I looked up at my mother who was now flying above me, her wings beating softly, her dry bones crumbling, and as she took one last look at me, her feathers abandoned her body, one by one, until she fell on top of me leaving only a cloud of dust. I closed my eyes and lay there with tears rolling down my face. I could feel the blood slowly dripping off of my body. Then my death was interrupted by an uproar of applause and cheering. As I got up and looked to see who was there, it was my choreographer, clapping, his smile beaming at me, just like my fathers. And then he turned gray, his hair going from a dark brown to red, to white and then thinning. His teeth sharpening into triangle-shaped razors, his skin shedding from his bones, I screamed and screamed and the theater lit up.
In every chair, a corpse sat, smiling at me with their gruesome teeth, blood on their boney hands. I tried to run, but my legs became exposed bones, my arms, too. My hair began to fall at my side, my eyes sinking in and falling out, I was done. I could cry no more, my tearducts collapsed and vanished. I felt pain all over my body but I couldn't scream. I finally found enough strength to get up and run to my dressing room backstage.
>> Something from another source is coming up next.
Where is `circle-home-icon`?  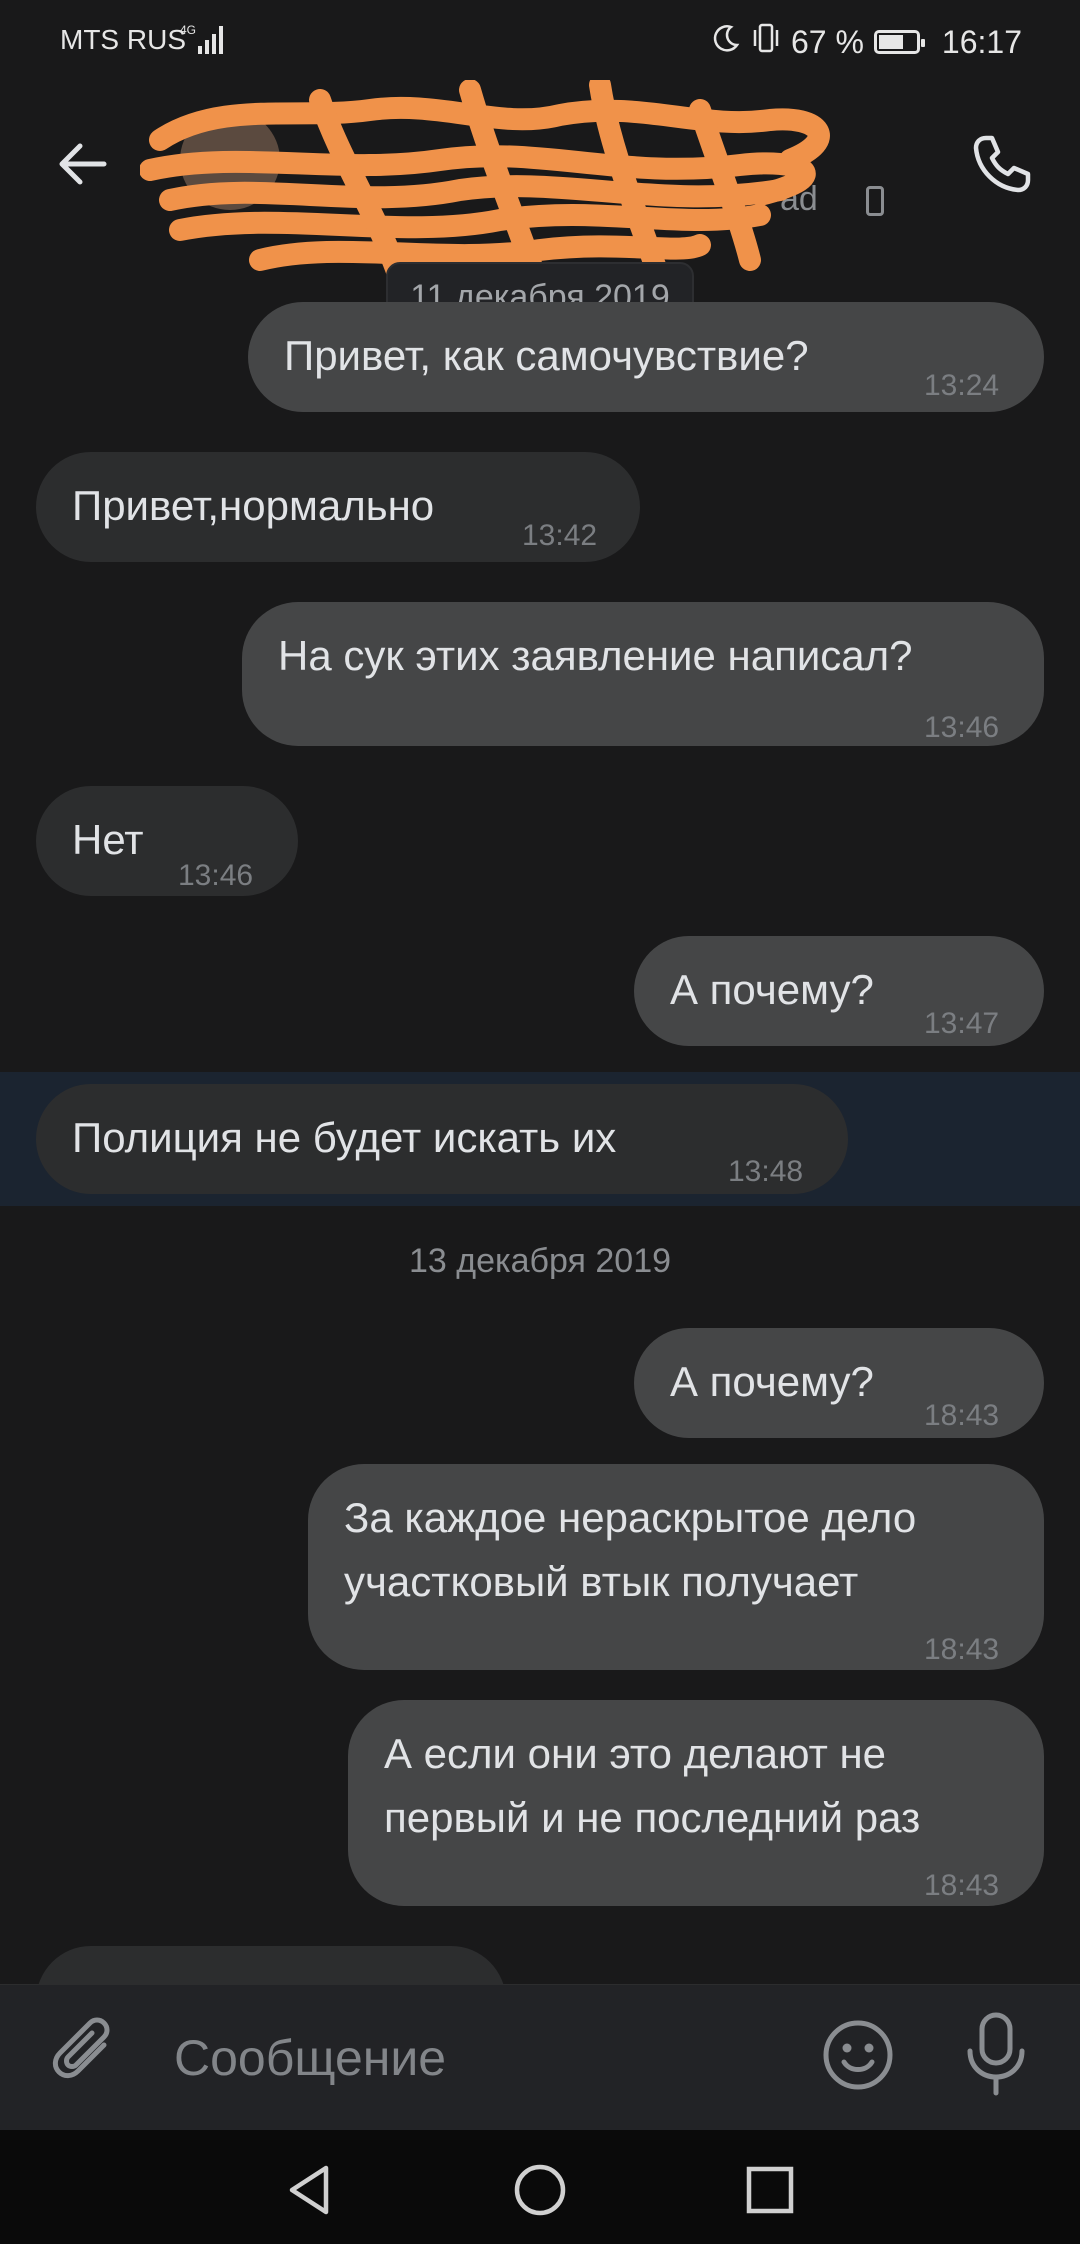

I saw the silhouette of my choreographer and other ballerinas, and as I turned to run away again, they grabbed me. The room lit up and they were normal. I looked in the mirror and staring back at me was flesh, my flesh. My brown hair up in a tight bun, my eyes blue as ever, and my legs and arms their natural peach color. I collapsed in my chair and began to cry and they saw the marks on me where the feathers came out of my back. They huddled around me and asked what happened but I could only cry more, so they all cuddled me. Eventually, when I stopped crying and screaming, and they had reassured me it would be alright, I looked up at them, their smiles beaming at me, with razor sharp teeth.